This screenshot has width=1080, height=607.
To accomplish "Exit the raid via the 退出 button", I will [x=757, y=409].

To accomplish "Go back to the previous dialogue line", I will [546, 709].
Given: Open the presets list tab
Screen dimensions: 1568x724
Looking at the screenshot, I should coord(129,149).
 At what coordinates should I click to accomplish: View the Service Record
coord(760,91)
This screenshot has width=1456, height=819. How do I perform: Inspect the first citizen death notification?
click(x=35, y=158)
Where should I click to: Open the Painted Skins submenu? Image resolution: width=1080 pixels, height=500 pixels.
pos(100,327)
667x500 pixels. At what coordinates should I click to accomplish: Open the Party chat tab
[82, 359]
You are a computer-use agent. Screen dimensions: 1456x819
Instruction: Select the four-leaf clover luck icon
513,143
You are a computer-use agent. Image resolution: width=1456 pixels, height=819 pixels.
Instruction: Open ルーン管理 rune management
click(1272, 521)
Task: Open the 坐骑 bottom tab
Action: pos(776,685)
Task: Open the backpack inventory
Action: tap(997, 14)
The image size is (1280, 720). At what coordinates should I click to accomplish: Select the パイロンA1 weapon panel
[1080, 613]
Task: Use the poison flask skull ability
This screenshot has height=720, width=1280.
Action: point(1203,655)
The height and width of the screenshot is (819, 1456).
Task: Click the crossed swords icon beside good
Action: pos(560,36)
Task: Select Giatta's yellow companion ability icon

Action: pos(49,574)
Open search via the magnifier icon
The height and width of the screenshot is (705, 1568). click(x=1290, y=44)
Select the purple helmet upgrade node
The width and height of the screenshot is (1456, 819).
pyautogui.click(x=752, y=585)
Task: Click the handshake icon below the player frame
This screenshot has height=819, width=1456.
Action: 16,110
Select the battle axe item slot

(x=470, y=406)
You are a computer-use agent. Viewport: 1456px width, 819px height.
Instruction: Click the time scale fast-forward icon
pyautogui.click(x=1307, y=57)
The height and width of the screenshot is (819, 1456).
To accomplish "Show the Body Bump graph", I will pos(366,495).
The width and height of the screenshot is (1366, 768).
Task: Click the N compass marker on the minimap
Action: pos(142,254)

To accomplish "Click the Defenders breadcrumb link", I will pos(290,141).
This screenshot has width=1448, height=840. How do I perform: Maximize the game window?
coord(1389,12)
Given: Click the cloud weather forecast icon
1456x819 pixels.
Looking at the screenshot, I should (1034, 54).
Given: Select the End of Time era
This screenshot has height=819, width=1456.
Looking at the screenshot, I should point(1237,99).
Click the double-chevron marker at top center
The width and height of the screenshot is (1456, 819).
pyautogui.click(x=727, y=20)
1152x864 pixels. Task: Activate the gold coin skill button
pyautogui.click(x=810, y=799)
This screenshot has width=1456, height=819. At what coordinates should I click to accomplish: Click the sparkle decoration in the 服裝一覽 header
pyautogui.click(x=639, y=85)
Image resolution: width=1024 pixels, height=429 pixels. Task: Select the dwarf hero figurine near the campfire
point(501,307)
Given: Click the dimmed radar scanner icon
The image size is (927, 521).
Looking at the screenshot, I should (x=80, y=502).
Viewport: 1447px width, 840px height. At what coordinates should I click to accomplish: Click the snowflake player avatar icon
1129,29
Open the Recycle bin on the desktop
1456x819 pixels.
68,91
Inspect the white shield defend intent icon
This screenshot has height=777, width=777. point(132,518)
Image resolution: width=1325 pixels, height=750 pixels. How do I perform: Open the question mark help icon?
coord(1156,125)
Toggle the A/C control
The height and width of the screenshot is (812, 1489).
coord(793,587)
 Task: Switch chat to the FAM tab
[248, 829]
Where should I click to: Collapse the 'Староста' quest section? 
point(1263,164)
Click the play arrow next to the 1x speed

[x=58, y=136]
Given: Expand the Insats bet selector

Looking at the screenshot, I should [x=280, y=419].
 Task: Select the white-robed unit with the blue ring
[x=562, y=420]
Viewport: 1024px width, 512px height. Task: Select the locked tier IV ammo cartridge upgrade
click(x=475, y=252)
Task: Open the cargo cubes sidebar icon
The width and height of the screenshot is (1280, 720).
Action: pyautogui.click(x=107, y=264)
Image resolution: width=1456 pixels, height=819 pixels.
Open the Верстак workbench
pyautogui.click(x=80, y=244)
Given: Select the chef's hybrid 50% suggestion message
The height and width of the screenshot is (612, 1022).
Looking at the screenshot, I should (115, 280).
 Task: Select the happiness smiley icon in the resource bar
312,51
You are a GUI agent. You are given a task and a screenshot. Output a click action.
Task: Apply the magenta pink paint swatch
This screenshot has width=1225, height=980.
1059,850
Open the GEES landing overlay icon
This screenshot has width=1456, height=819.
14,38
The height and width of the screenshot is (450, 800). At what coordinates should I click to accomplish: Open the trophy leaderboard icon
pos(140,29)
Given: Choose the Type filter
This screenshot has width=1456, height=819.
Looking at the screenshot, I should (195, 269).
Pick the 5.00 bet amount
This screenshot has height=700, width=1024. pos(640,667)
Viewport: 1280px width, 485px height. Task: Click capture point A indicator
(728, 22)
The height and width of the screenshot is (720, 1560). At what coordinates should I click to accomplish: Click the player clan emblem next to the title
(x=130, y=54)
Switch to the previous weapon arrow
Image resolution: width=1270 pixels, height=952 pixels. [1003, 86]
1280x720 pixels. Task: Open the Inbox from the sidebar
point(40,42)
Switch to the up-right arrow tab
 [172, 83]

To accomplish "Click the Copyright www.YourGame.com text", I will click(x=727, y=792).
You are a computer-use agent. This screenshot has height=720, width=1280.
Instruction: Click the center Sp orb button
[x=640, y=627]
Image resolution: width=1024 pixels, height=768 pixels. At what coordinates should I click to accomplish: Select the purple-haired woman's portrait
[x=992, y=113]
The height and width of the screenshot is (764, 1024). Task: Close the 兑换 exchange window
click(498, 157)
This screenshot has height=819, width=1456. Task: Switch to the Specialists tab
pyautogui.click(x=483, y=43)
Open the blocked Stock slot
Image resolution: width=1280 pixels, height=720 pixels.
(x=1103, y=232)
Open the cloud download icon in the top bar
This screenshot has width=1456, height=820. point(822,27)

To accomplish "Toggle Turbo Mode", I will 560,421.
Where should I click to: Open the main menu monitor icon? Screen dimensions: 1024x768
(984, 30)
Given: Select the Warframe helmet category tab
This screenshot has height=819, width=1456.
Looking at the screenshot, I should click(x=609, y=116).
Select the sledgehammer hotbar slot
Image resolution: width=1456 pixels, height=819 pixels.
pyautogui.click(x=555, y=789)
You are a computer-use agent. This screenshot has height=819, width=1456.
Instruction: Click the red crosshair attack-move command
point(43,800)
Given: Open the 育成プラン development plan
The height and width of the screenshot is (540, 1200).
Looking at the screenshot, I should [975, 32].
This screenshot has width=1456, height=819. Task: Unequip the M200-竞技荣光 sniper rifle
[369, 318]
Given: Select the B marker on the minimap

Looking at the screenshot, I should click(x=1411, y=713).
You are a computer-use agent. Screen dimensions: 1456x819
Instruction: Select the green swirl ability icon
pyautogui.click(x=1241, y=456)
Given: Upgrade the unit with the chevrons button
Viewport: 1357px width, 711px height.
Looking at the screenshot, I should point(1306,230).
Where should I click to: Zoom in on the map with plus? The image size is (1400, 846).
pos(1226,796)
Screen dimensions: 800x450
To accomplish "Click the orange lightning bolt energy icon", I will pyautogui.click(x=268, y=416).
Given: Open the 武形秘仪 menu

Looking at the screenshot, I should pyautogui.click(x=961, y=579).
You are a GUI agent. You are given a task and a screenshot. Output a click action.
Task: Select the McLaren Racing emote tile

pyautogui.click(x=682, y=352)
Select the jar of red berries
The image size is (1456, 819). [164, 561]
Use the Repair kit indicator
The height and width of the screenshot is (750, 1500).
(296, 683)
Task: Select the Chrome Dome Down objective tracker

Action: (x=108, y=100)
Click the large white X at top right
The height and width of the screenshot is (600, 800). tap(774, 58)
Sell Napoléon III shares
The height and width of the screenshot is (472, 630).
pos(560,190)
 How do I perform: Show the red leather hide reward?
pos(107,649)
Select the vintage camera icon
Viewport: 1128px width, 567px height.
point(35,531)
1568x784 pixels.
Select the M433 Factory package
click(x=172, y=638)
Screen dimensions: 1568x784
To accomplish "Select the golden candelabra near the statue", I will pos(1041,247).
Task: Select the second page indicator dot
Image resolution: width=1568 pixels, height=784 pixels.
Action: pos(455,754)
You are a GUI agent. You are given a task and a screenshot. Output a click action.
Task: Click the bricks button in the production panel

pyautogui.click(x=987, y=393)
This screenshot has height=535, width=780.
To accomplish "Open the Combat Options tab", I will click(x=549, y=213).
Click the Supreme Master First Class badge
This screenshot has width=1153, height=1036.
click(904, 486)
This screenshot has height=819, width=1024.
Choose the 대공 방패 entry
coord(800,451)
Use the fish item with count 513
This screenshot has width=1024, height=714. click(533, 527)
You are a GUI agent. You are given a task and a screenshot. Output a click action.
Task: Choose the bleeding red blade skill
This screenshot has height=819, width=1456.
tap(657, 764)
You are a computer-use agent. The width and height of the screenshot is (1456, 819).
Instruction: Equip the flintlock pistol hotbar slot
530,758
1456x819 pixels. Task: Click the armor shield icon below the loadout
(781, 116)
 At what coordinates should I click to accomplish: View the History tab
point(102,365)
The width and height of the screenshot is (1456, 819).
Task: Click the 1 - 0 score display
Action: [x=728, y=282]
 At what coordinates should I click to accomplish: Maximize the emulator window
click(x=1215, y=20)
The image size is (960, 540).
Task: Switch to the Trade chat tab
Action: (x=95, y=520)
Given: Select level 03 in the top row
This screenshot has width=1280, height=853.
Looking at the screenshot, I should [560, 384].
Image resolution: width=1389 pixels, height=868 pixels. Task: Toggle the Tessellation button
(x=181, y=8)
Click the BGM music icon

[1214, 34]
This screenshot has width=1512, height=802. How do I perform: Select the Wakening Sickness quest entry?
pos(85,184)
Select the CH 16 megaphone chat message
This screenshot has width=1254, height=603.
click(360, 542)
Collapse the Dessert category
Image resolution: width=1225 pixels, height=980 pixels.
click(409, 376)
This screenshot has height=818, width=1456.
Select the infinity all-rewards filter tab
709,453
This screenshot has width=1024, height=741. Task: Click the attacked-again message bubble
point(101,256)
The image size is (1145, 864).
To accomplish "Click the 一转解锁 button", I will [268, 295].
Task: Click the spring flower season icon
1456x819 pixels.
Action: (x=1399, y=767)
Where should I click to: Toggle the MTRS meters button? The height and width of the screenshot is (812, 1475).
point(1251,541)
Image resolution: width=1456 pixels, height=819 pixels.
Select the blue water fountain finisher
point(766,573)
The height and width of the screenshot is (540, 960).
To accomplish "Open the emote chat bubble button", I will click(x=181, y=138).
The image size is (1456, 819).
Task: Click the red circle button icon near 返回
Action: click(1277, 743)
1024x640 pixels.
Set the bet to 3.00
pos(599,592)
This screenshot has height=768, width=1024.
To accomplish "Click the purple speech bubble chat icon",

Short exercise:
Reproduce every line of the material above without changes, from the line with "Open search via the magnifier icon" to the line with "Looking at the screenshot, I should (1034, 54).", including both of those lines.

Response below:
Open search via the magnifier icon
The height and width of the screenshot is (705, 1568). click(x=1290, y=44)
Select the purple helmet upgrade node
The width and height of the screenshot is (1456, 819).
pyautogui.click(x=752, y=585)
Task: Click the handshake icon below the player frame
This screenshot has height=819, width=1456.
Action: 16,110
Select the battle axe item slot

(x=470, y=406)
You are a computer-use agent. Viewport: 1456px width, 819px height.
Instruction: Click the time scale fast-forward icon
pyautogui.click(x=1307, y=57)
The height and width of the screenshot is (819, 1456).
To accomplish "Show the Body Bump graph", I will pos(366,495).
The width and height of the screenshot is (1366, 768).
Task: Click the N compass marker on the minimap
Action: pos(142,254)

To accomplish "Click the Defenders breadcrumb link", I will pos(290,141).
This screenshot has width=1448, height=840. How do I perform: Maximize the game window?
coord(1389,12)
Given: Click the cloud weather forecast icon
1456x819 pixels.
Looking at the screenshot, I should (1034, 54).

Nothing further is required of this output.